(Saved data entries)
=== Begin Enclosure ===

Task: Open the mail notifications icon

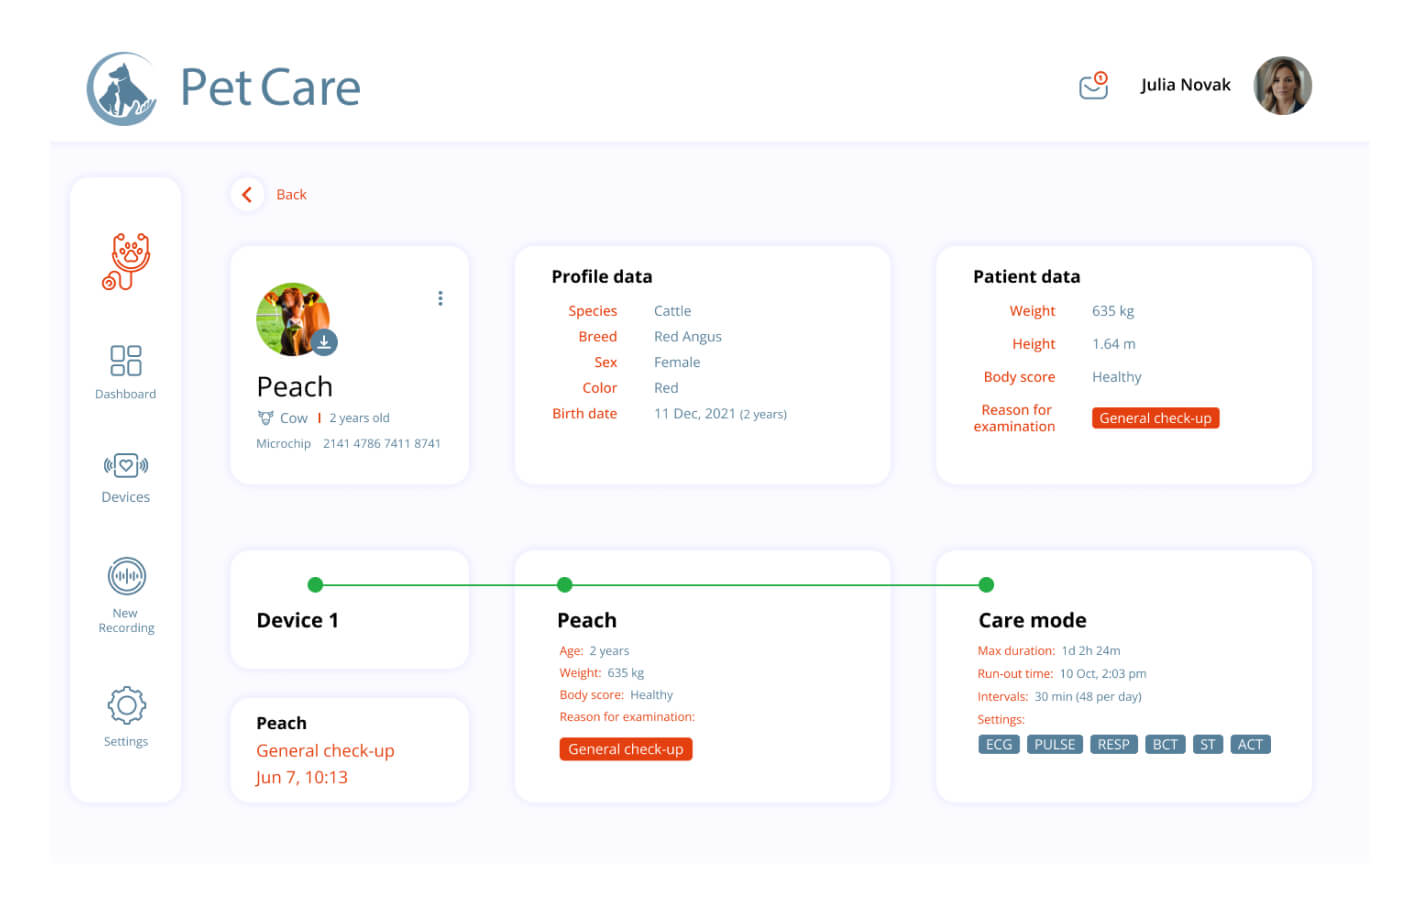Action: [x=1093, y=86]
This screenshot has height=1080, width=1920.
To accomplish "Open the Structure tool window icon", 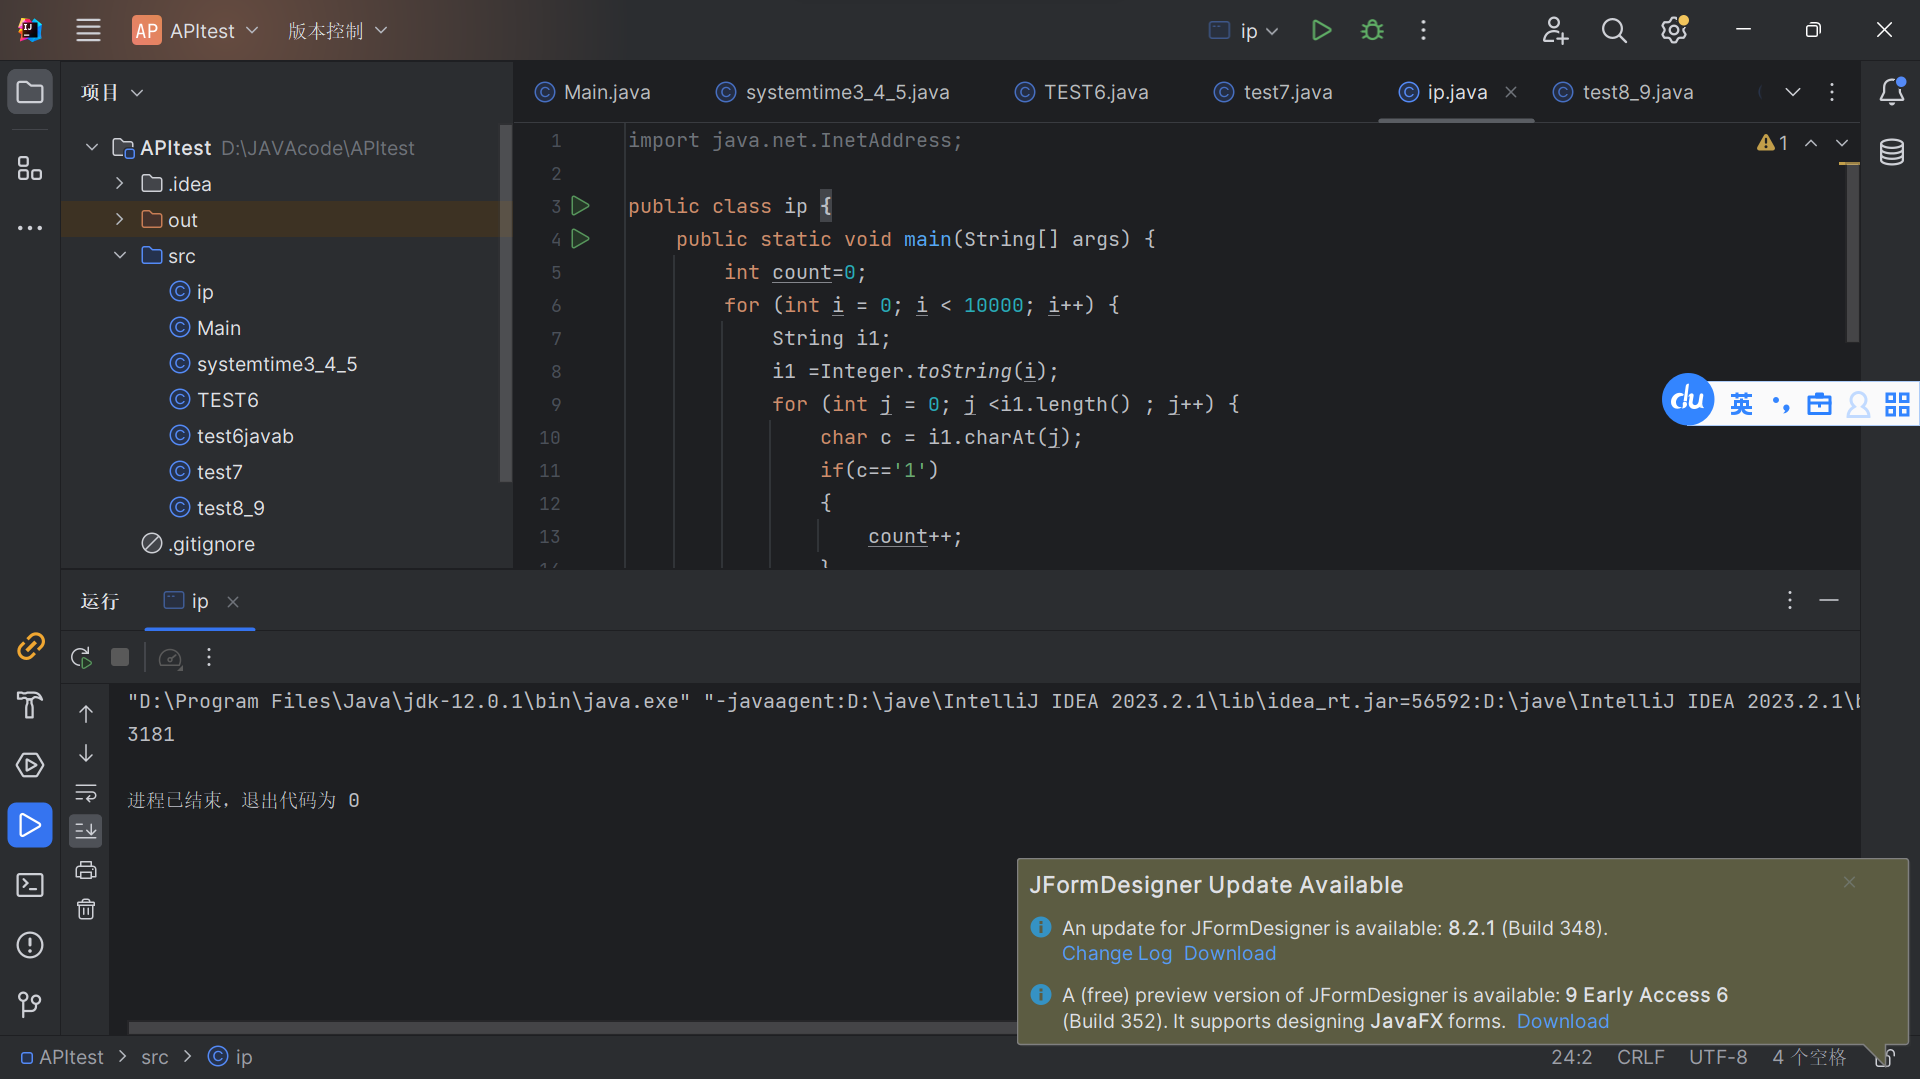I will (x=30, y=169).
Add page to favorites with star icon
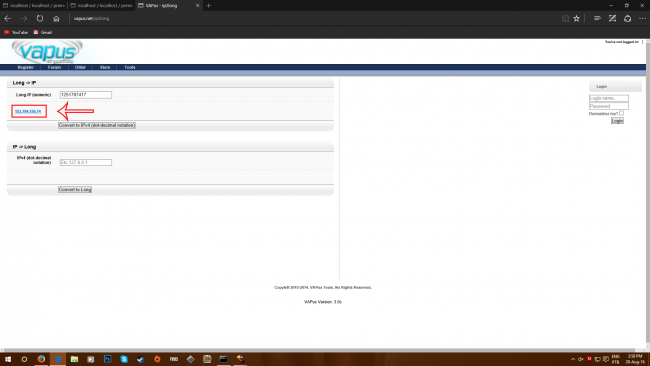This screenshot has width=650, height=366. coord(576,18)
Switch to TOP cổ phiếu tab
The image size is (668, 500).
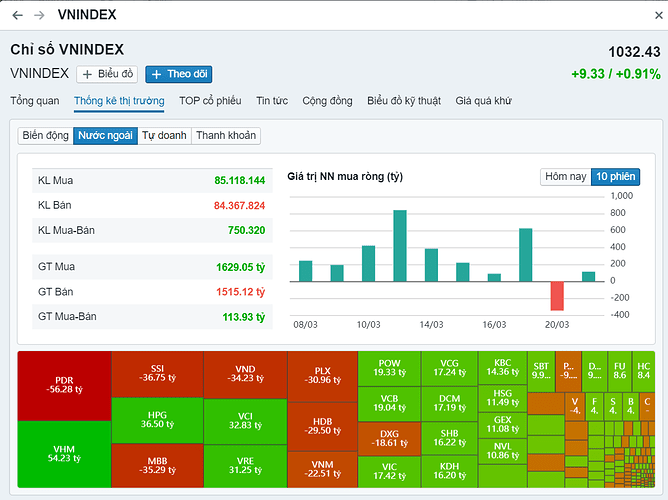pos(210,101)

=== End Enclosure ===

**What to do**
Please retype, exactly and with the pictures left out, the lines from the line containing "Add page to favorites with star icon" through the last line of the records above.

**Completed exercise**
Add page to favorites with star icon
This screenshot has width=650, height=366. coord(576,18)
Switch to TOP cổ phiếu tab
The image size is (668, 500).
pos(210,101)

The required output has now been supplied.